In the Loop jets back and forth as everyone scrambles for political cover and conducts the most serious of government business with one eye on history and the other on their résumés. There's a "secret" Future Planning Committee whose meeting suddenly becomes the hottest ticket in Washington. Some people have unofficially dubbed it the War Committee, but that won't do for Linton Barwick (David Rasche), a double-talking State Department official who holds up a glass of water and says, "Unofficially, this is a shoe."
As the contentious "Planning" committee meeting dissolves into organized chaos, Simon attends a required day of meetings back home with his constituents. It's a curious British ritual in which the elected MP meets one-on-one with people, across a table, to listen to their petty concerns. In Simon's case it's a crumbling wall in a man's garden that threatens his Mum, who can tend her plants near the wall only with a watering can. His awkward apathy lands him in the papers, caricatured as a walrus.

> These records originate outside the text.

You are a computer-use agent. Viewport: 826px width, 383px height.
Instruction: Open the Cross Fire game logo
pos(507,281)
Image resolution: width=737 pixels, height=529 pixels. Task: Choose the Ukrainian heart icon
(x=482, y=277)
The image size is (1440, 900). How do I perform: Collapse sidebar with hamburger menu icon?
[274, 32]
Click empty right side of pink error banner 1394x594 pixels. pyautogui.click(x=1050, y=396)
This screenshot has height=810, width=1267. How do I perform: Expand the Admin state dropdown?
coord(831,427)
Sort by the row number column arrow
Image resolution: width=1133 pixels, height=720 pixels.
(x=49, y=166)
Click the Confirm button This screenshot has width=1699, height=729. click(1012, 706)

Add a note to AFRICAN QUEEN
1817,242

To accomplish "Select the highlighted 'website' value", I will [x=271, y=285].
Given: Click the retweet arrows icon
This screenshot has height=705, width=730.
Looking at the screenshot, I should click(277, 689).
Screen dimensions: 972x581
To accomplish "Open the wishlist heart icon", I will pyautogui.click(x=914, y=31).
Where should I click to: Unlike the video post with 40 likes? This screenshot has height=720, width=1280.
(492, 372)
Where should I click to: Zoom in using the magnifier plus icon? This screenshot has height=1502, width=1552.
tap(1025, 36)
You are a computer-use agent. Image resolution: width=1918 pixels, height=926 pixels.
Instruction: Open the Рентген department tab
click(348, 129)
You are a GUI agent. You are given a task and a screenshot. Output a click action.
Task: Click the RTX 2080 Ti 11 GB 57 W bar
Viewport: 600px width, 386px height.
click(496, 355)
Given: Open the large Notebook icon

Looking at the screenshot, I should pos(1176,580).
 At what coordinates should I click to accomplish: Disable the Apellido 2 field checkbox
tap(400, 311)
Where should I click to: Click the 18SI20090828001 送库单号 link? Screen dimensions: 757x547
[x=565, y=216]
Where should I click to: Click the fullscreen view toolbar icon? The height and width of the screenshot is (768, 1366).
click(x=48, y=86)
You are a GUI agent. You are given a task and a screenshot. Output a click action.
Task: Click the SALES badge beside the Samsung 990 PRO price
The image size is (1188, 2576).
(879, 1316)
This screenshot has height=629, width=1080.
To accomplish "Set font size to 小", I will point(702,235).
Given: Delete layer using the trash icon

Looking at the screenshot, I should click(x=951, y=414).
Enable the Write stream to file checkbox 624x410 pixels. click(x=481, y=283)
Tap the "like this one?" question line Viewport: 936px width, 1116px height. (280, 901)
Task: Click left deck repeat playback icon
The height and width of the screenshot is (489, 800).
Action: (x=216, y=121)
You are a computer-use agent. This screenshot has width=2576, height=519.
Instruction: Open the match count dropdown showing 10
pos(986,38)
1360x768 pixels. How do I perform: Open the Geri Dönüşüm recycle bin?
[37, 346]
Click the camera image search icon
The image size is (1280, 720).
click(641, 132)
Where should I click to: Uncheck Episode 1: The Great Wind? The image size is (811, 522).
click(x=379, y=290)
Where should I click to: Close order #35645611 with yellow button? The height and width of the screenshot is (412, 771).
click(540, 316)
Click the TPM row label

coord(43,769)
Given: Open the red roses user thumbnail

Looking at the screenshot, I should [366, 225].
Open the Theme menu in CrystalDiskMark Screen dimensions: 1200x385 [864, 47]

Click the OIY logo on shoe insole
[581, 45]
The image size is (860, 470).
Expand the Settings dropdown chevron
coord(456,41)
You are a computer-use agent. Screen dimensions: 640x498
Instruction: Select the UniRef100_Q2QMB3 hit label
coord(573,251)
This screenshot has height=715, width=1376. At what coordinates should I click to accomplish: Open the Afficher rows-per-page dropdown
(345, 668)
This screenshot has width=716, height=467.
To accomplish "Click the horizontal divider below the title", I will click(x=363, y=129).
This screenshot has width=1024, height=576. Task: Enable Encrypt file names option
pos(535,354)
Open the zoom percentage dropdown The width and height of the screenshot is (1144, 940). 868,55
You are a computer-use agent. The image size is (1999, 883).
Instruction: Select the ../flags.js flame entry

There's plenty to cogitate in Iannucci's fast-paced mockumentary, filmed entirely with hand-held cameras. But before you do, just slouch back and enjoy it. It's Wag the Dog meets The Office, the sort of well-timed comedy that the British do well, and the American actors go toe to toe with their counterparts.
The script, co-written by Iannucci and three others -- and partly improvised by the actors -- is tartly funny, with honest laughs in almost every scene, and only a little silliness and a few cheap shots. When Malcolm has to take a meeting with a baby-faced aide, he eviscerates the lad, who's nine days from his 23rd birthday, and who drolly tells Malcolm, "If it makes you feel any better, we can wait."
But the most penetrating observation comes from Linton, the spinmeister who seems to want a war because it will continue to give him something to do. "We have all the facts we need," he says. "We don't need any more facts. In the land of Truth, the man with one fact is the king." He's the one who wants to change the minutes of a hearing to record "what was intended to be said," and not what people just happened to say.
The movie's title is a little bit ironic, I suppose: Yes, these characters are in the loop, and yes, the things they say and do get us into this unspecified war. But you also suspect they're just puppets for the people we never see in the movie: Tony Blair, George Bush and the Beelzebub twins of the Bush administration. For as much as we'd like to believe that mid-level bureaucrats could get us into something like this, the truth is that Blair and Bush were the deciders, so the blood is on their hands.
Still, in the clutch, when people could bravely resign to protest a war that shouldn't take place, they naturally find a way to rationalize being cowards. "Is the really brave thing doing what you don't believe?" Simon asks, trying not to torpedo his career. No, of course it's not. But that's a fact nobody wants to hear.